Records supplied -
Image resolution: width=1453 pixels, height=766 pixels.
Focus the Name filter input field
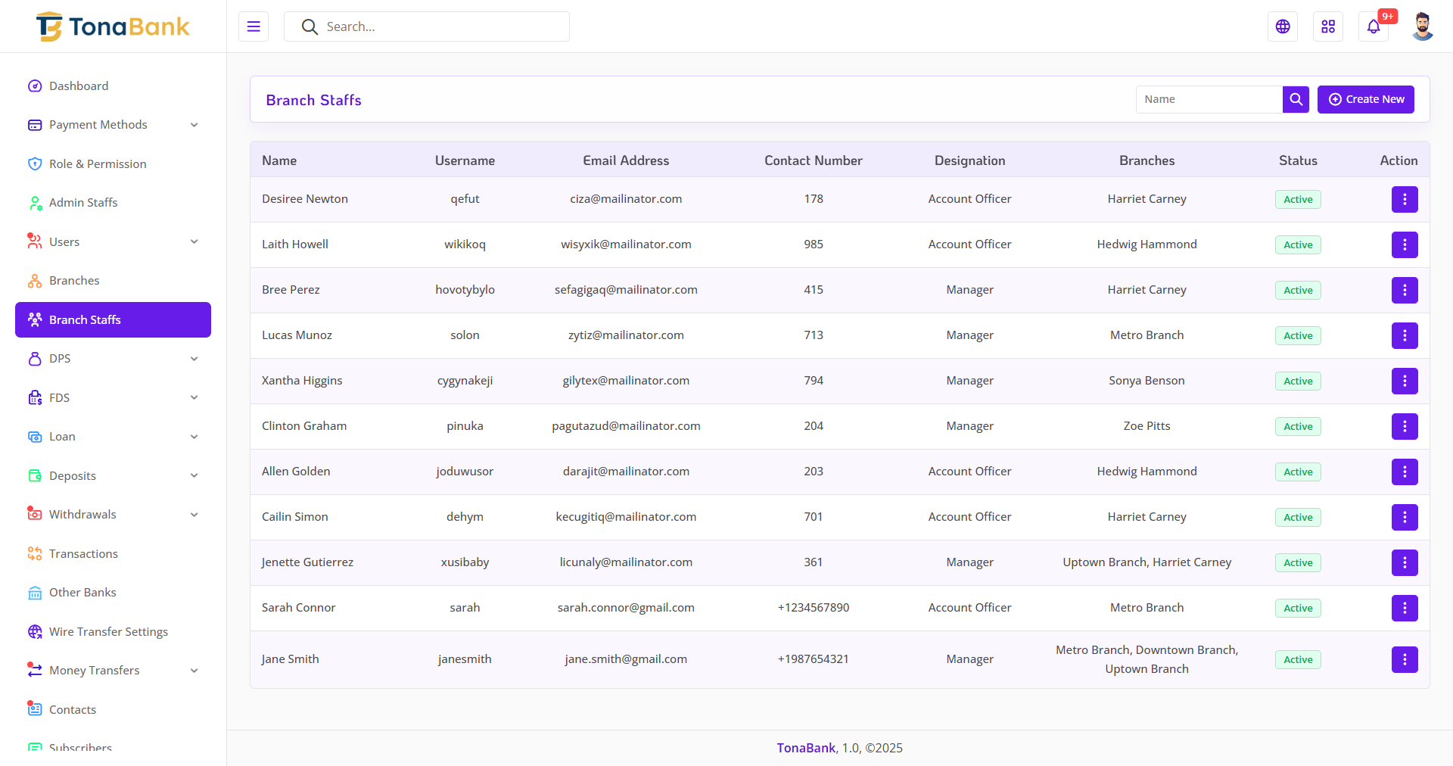[x=1209, y=99]
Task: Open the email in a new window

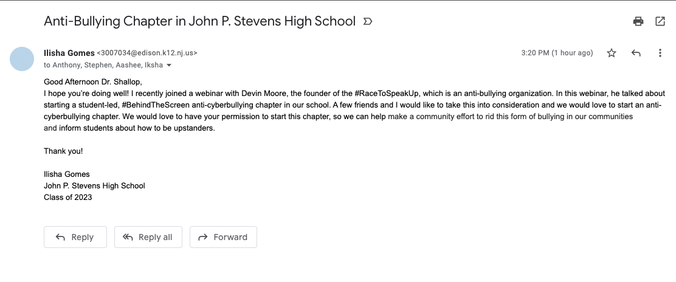Action: pyautogui.click(x=660, y=21)
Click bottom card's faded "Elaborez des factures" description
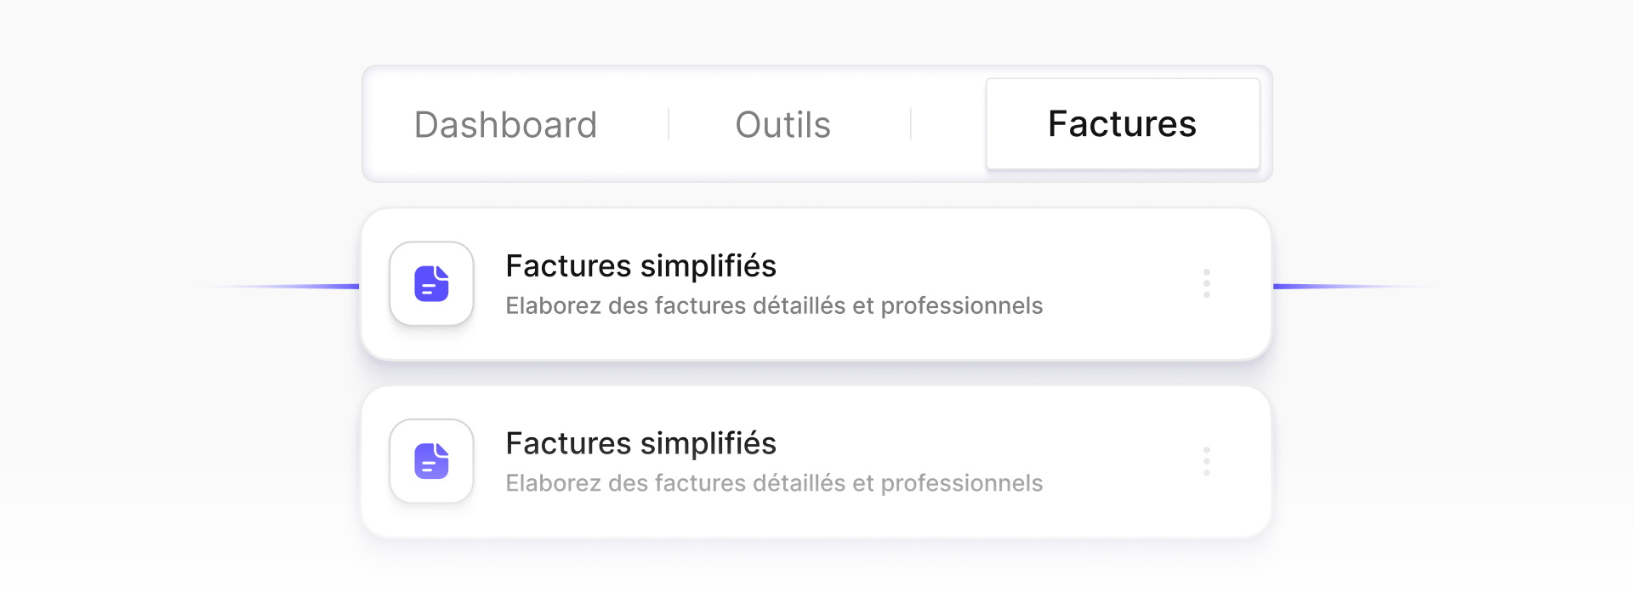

What is being asked - Please output the lines from the line that holds "Focus the Name filter input field" through the final line of the material above, both included. Each line must match exactly, and pictures must be excluded.

Answer section -
Focus the Name filter input field
[x=1209, y=99]
Task: Open the email in a new window

Action: pyautogui.click(x=660, y=21)
Click bottom card's faded "Elaborez des factures" description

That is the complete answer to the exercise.